We also look back at the Yasiel Puig stint in Los Angeles, which was almost never dull. Plus, there are some minor league signings and a new top 10 prospect list from Baseball America.
In what will hopefully be a recurring podcast segment, we look back through old media guides and baseball cards to highlight a former Dodger. This week’s profile is Willie Crawford, the outfielder who played in Los Angeles for 12 seasons.
Crawford was signed by the Dodgers out of local Fremont High School in 1964, two years before the birth of the MLB Draft. He made his major league debut that September just nine days after his 18th birthday. As a “bonus baby” — Crawford got $100,000 to sign — he had to remain in the majors for a year or be exposed to waivers, but only batted 29 times in 1965 despite lasting the whole year on the active roster.
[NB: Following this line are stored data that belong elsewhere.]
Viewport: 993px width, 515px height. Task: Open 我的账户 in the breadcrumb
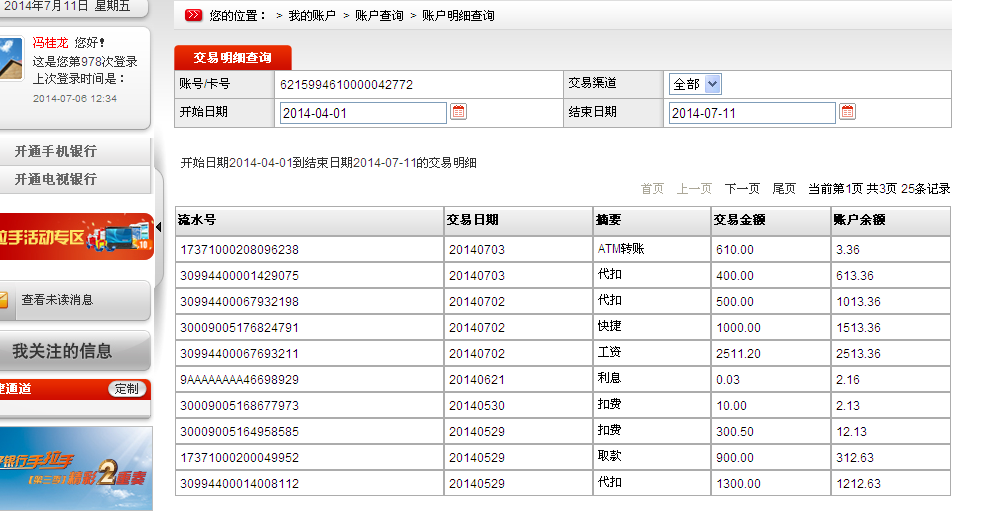[312, 16]
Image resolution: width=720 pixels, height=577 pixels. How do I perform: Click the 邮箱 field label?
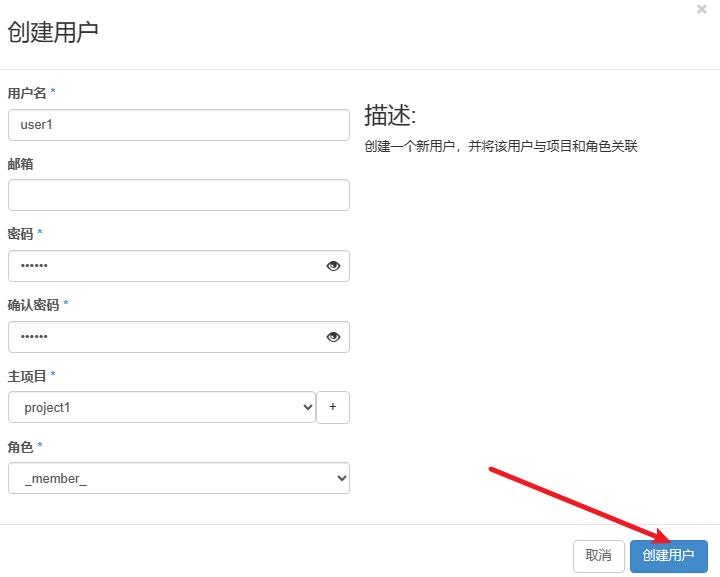click(21, 164)
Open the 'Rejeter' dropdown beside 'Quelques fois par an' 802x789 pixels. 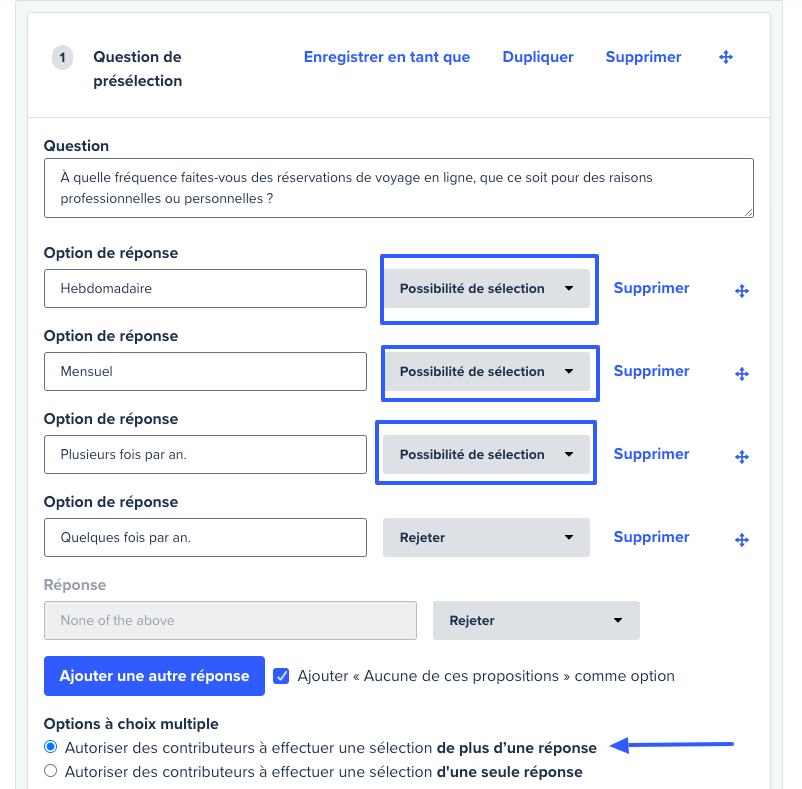point(486,537)
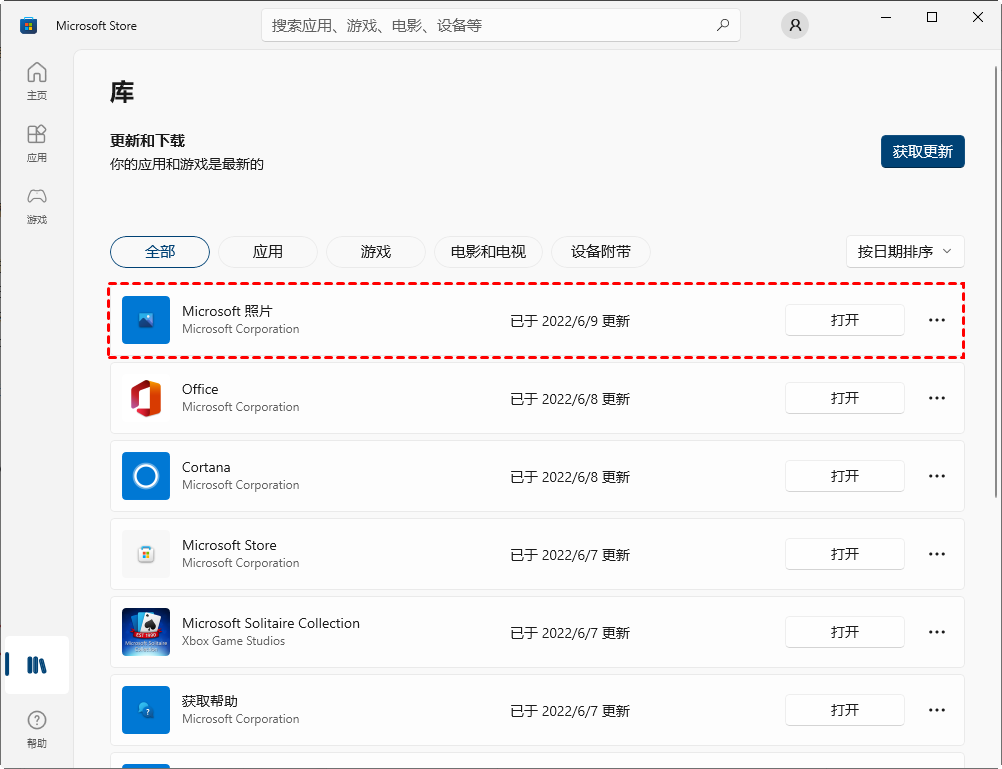Screen dimensions: 1002x769
Task: Click the search magnifier icon
Action: (x=723, y=25)
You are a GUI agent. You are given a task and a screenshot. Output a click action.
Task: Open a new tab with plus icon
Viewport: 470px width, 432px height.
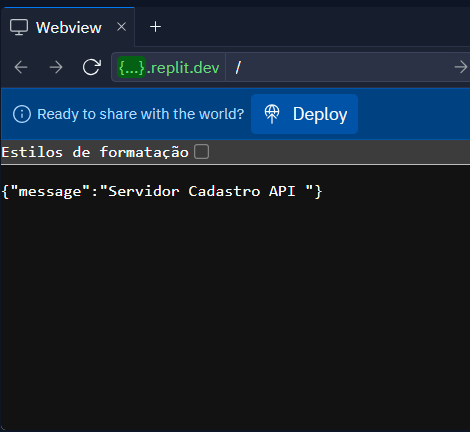click(x=155, y=27)
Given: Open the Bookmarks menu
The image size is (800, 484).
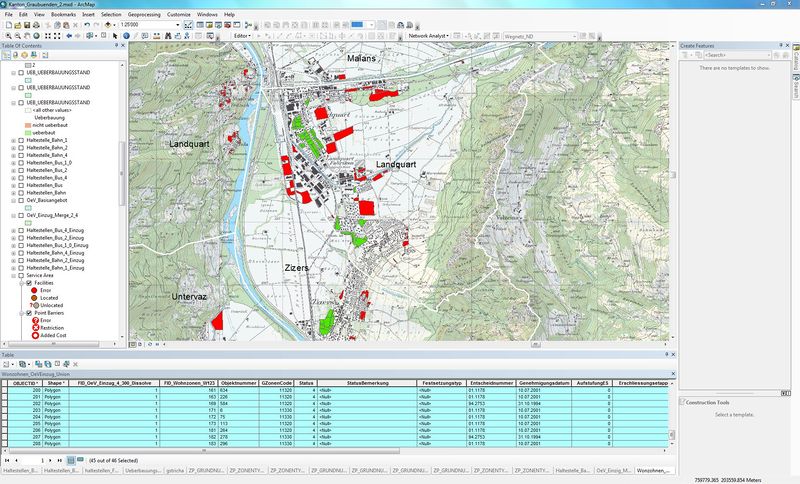Looking at the screenshot, I should [63, 16].
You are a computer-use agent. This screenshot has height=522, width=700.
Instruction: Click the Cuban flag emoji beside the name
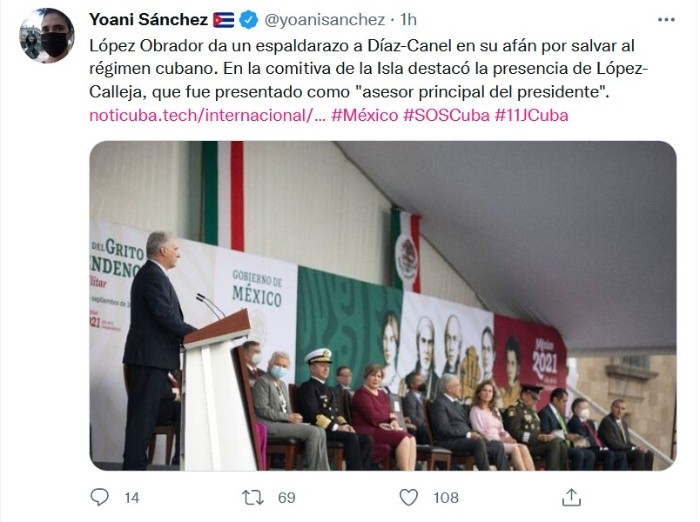224,19
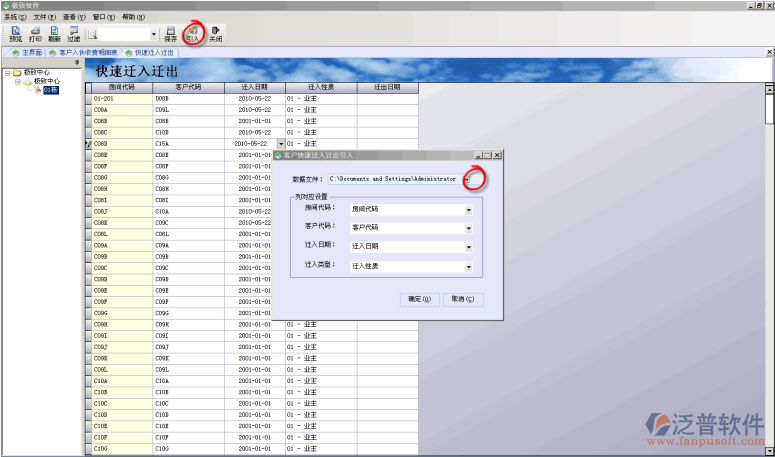Click the browse button beside the 数据文件 path
The image size is (775, 457).
(x=467, y=178)
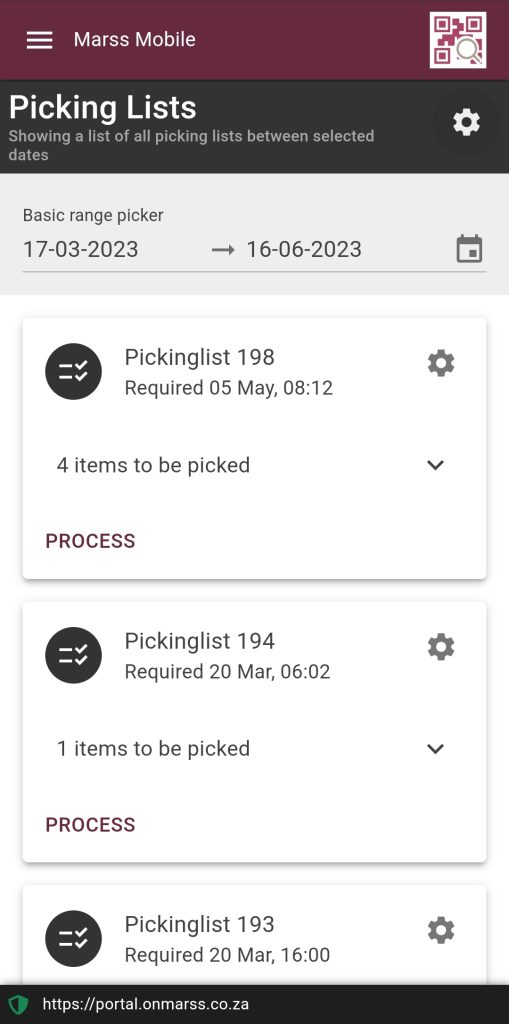This screenshot has width=509, height=1024.
Task: Select end date 16-06-2023 field
Action: click(304, 249)
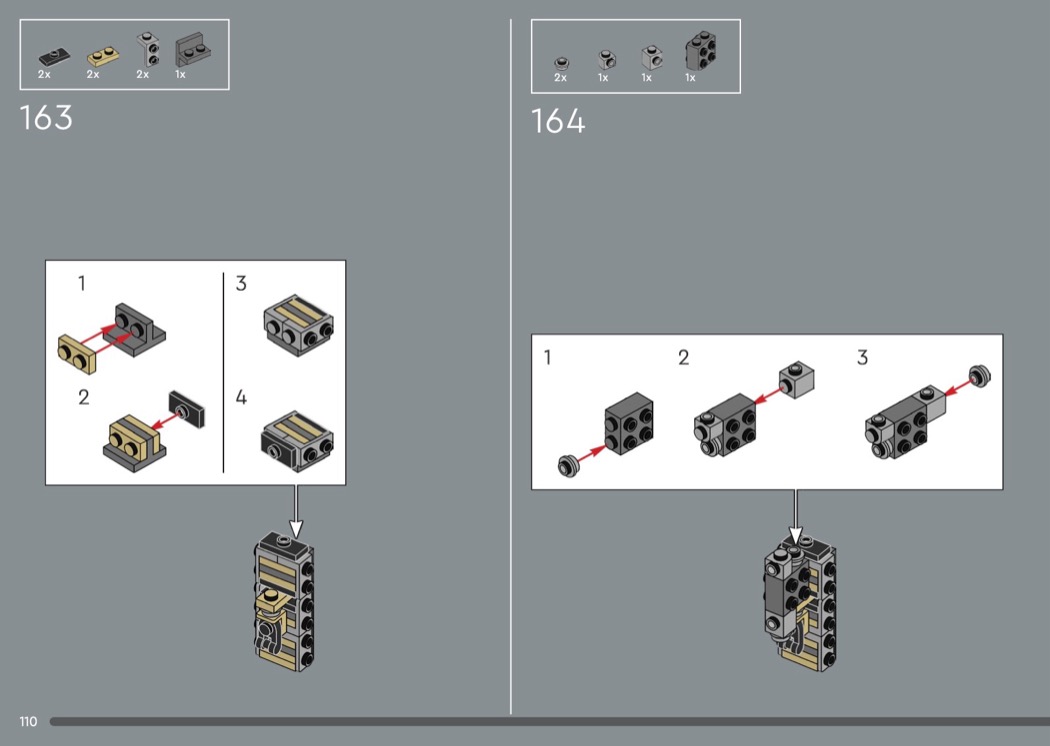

Multiple references to Crawford’s high school track exploits never translated on the major league basepaths, stealing just 47 bases in his career while getting caught 36 times. He hit .268/.351/.413 with the Dodgers, his 118 OPS+ ranking 39th in franchise history among batters with at least 2,000 plate appearances, just ahead of Dusty Baker, Mike Marshall and Manny Mota, while a tick below Adrian Gonzalez and Jeff Kent, for instance.
Crawford’s best season was 1973, when he hit .295/.396/.453, a 140 OPS+ with 78 walks in a 5.3-WAR campaign. Or as his Topps card told us, Crawford hit .295 with 26 doubles, 14 home runs and 66 RBI.
Crawford died in 2004 in Los Angeles.